PELLEGATTI: “UN TESTA A TESTA PER L’EUROPA LEAGUE, RESTA IL RIMPIANTO ATLETICO. IL DESSERT LO SERVONO HONDA E TAARABT”

Che voglia di queste folate di normalità, invocate a lungo qualche settimana fa. E’ zeffiro dolce, per ritemprare cuore, mente  e anima, dopo il vento catabatico e gelido, che ha sferzato il volto dei tifosi rossoneri nei lunghi mesi di autunno e di inverno.

LA VOCE DEL MILAN di Carlo Pellegatti

Il Milan vince, soffrendo. Il Milan soffre, vincendo, come accade alle grandi squadre. Che rimpianto non aver affrontato, in queste condizioni di spirito, di convinzione, di saldezza e anche di fortuna, l’Atletico Madrid. I rossoneri lo avrebbero battuto e avrebbero conquistato un emozionante quarto di finale. Senza i brividi delle Coppe Europee, Aprile non regala le stesse sensazioni ben conosciute dal Milan, sensazioni che voglio vivere la prossima stagione, in Europa League. Certo la squadra è  ancora lontana dal quinto e dal sesto posto, ma non è più lontanissimo, grazie all’animus pugnandi dei Ragazzi ed alle intuizioni di Clarence Seedorf, bravo a inventare una difesa inedita, tutta champagne, con i tre francesi più un Bonera. Dialma Santos e “Dialma” Tassotti hanno trovato un degno erede, grazie a Koh I Noor “Montagna di Luce“, che chiude ogni varco e presidia  la fascia con attenzione.

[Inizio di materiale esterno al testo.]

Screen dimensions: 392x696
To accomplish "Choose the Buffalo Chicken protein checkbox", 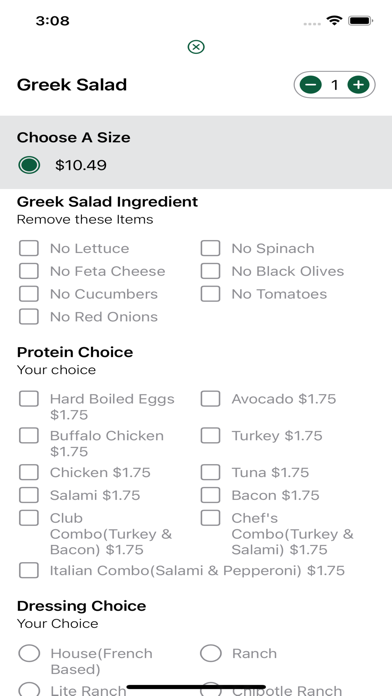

E’ una bella settimana, perché viene naturale pensare solo al presente. Il mercato è ancora lontano. I travagli societari, con le loro indiscrezioni, con i loro scenari, lasciano spazio all’attività concreta di Adriano Galliani, che sta cominciando il suo abile lavoro di dirigente con la Feluca del diplomatico. Intanto Barbara Berlusconi sembra Aracne, tessitrice dell’Asia Minore. Proprio vicino all’Asia Minore, intavola trattative, cuce rapporti, sonda terreni, con la passione, la professionalità e l’attaccamento mostrati nella presentazione di “Casa Milan!”.

Insomma ancora una volta Silvio Berlusconi, che sta vivendo fra i momenti più tristi ed angoscianti della sua vita, ma che sente vicino i tifosi che gli vogliono bene, è stato l’uomo che non divide, ma che unisce. Nella settimana, dopo la sconfitta contro il Parma, ha preso in mano la situazione, parlando, chiedendo, capendo, decidendo. Magicamente, il momento da drammatico, lentamente, si è trasformato nel periodo più felice della stagione, una stagione che potrebbe riservare ancora profumi inaspettati. A servire il dessert dal sapore di vaniglia si stanno proponendo tanti protagonisti. Quel Taraabt che, nel panorama internazionale, a quel costo, diventa un giocatore assolutamente da tenere, perché ha un pregio, quello di saltare l’uomo. Honda non può che crescere, perché sta superando le ovvie difficoltà insite nel giocare in un campionato nuovo, con compagni poco conosciuti. Mi voglio gustare dunque questo finale affascinante, che mi ricorda i leggendari inseguimenti del passato, i testa-a-testa spasmodici, che vengono decisi dal salto di galoppo, sul palo di arrivo. Niente mercato, niente critiche, niente scetticismi. A chi vuole veramente bene al Milan, alla sua maglia, alla sua storia, consiglio di gustare queste sei partite finali. Con  la speranza però che la prossima stagione veda una partenza normale, un cammino costante, con i Ragazzi già protagonisti quando gli ombrelloni sono ancora aperti e non solo quando i bagnini stanno pulendo la sabbia per una nuova stagione.